Tennesseans are most fortunate that Sen. Lamar Alexander, R-Tenn., isn’t just wringing his hands over the problem of irresponsible U.S. spending and taxes. He is proposing reasonable solutions.
Here are Alexander’s sound suggestions:
• “First, we need to balance the budget.”
A balanced budget amendment to the Constitution “would force the president and Congress to balance the federal government’s budget the same way American families do,” he stated in a news release.
• Second, we need strict limits on federal outlays. That can be done by forcing the government to reduce its spending as a percentage of our gross domestic product — the sum of all our nation produces in a year.
To move toward that worthy goal, Alexander is co-sponsoring fellow Tennessee Republican Sen. Bob Corker’s plan to reduce America’s spending from 25 percent of GDP to less than 21 percent over the next 10 years. That could save trillions of dollars.
• Third, there should be a ban on any new entitlement programs and the repeal of ObamaCare.
“Entitlements have grown to 57 percent of the budget, and they’re breaking the bank,” Alexander said. “We must start by repealing the entire health care law now, top to bottom, because it creates new entitlements and expands a system that everybody knows already costs too much.” (Even Democratic former Gov. Phil Bredesen has acknowledged the serious cost problems of ObamaCare.)
• Fourth, Washington should not be permitted to place new financial burdens on state and local taxpayers. “We should do that by banning all new unfunded mandates to the states,” Alexander said.
He describes our nation’s current situation in stark terms: “Our challenge is this: Stop a runaway federal government that has strayed from its constitutional role and given us big regulations and bad policies that squash small businesses and throw a big, wet blanket on job creation.”
That means doing things such as holding down tax rates, getting rid of excessive regulations, producing more domestic energy while promoting conservation, and “living within our means.”

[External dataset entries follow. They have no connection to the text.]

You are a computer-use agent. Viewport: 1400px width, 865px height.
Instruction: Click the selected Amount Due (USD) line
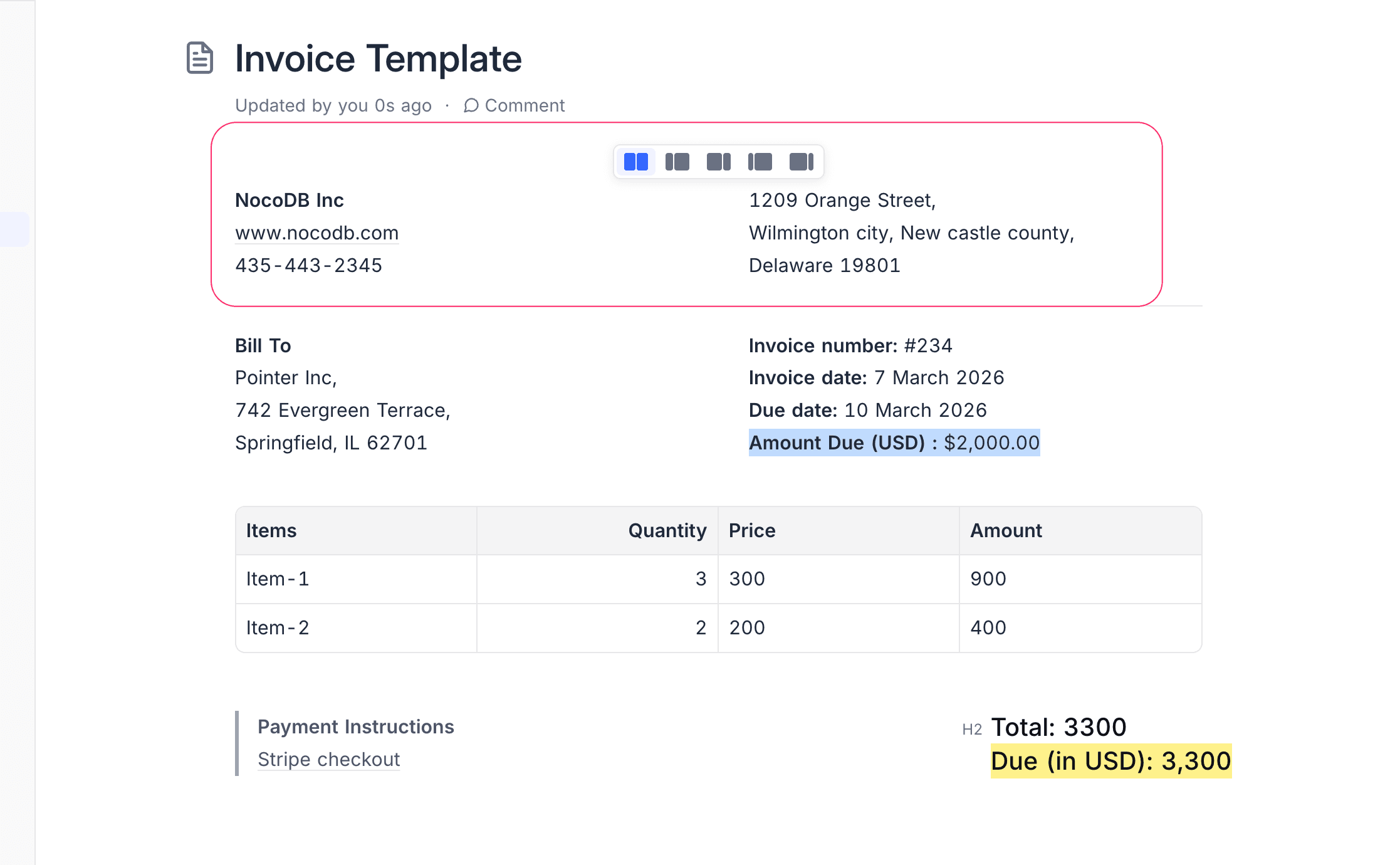click(894, 443)
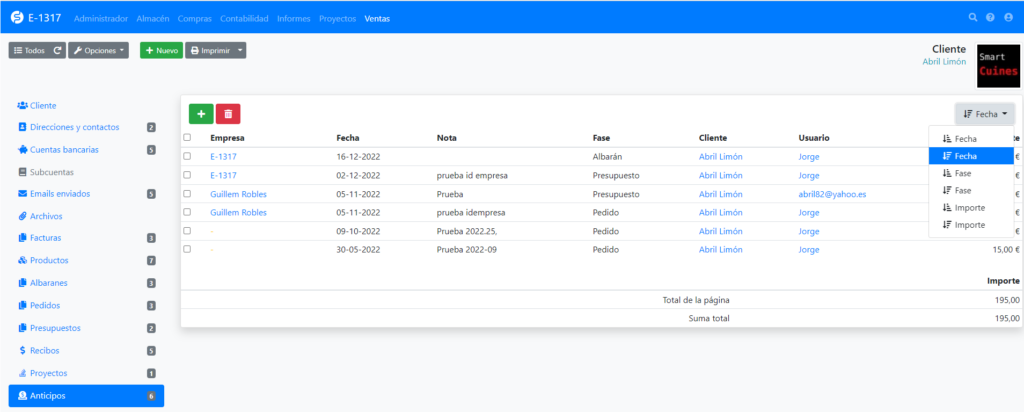Collapse the Fecha sort dropdown button
Screen dimensions: 1024x412
tap(984, 114)
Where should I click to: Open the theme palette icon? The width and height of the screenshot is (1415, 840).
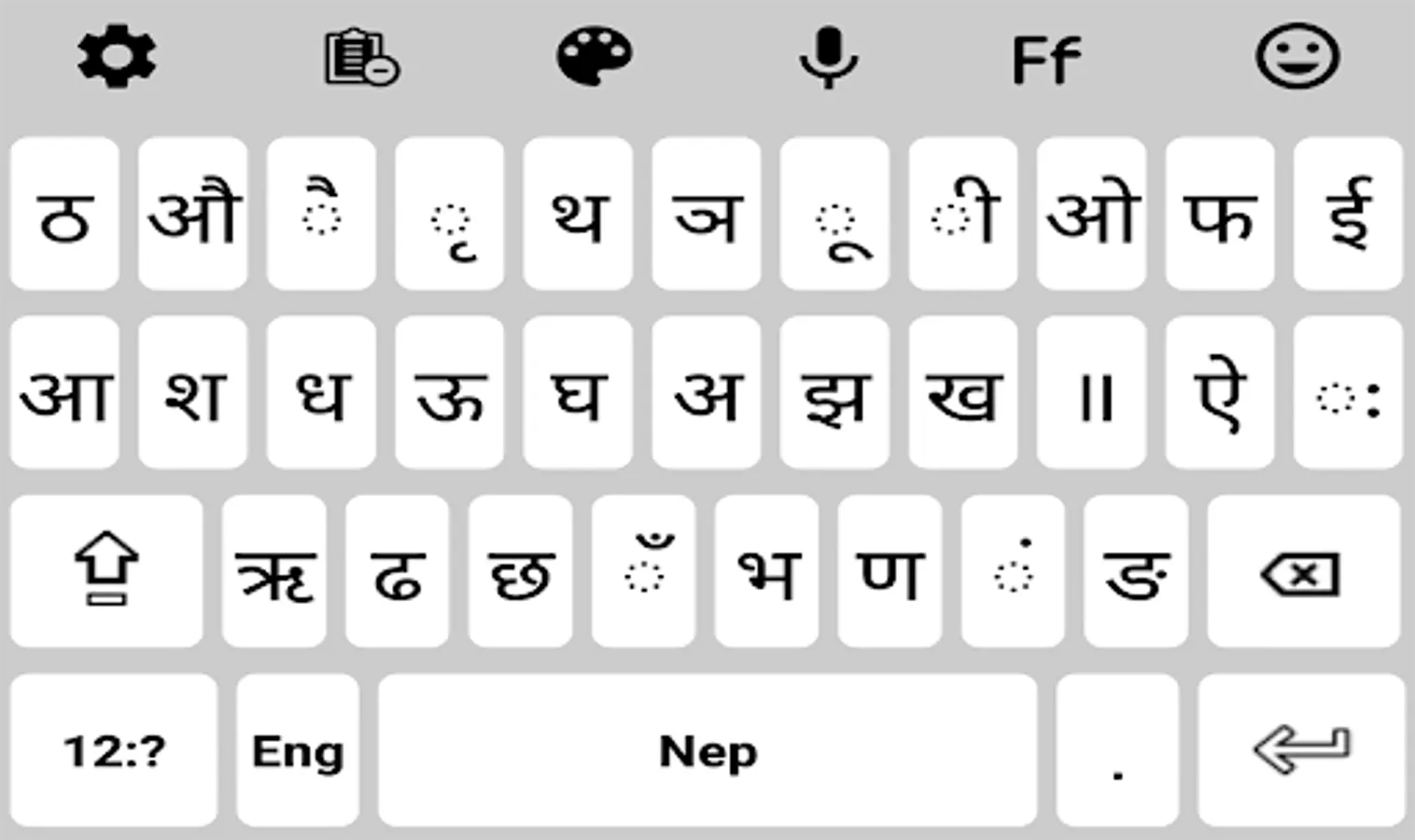[x=595, y=58]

Don’t you wish a majority of the members of Congress — and the president of the United States — had the good judgment and clear resolve that Alexander has shown? What a difference it would make to the economic health of our government — and to our personal jobs and pocketbooks — if his proposals were adopted.
“Whose grandchildren are we going to force to pay for all this spending?” Alexander asks.
That’s an excellent question. Don’t all of us care about our children and grandchildren, and their future in this great country? Then we had better act quickly to leave them something other than economic disaster.
Alexander, fortunately, doesn’t only deplore the problem. He offers a sound start toward solution.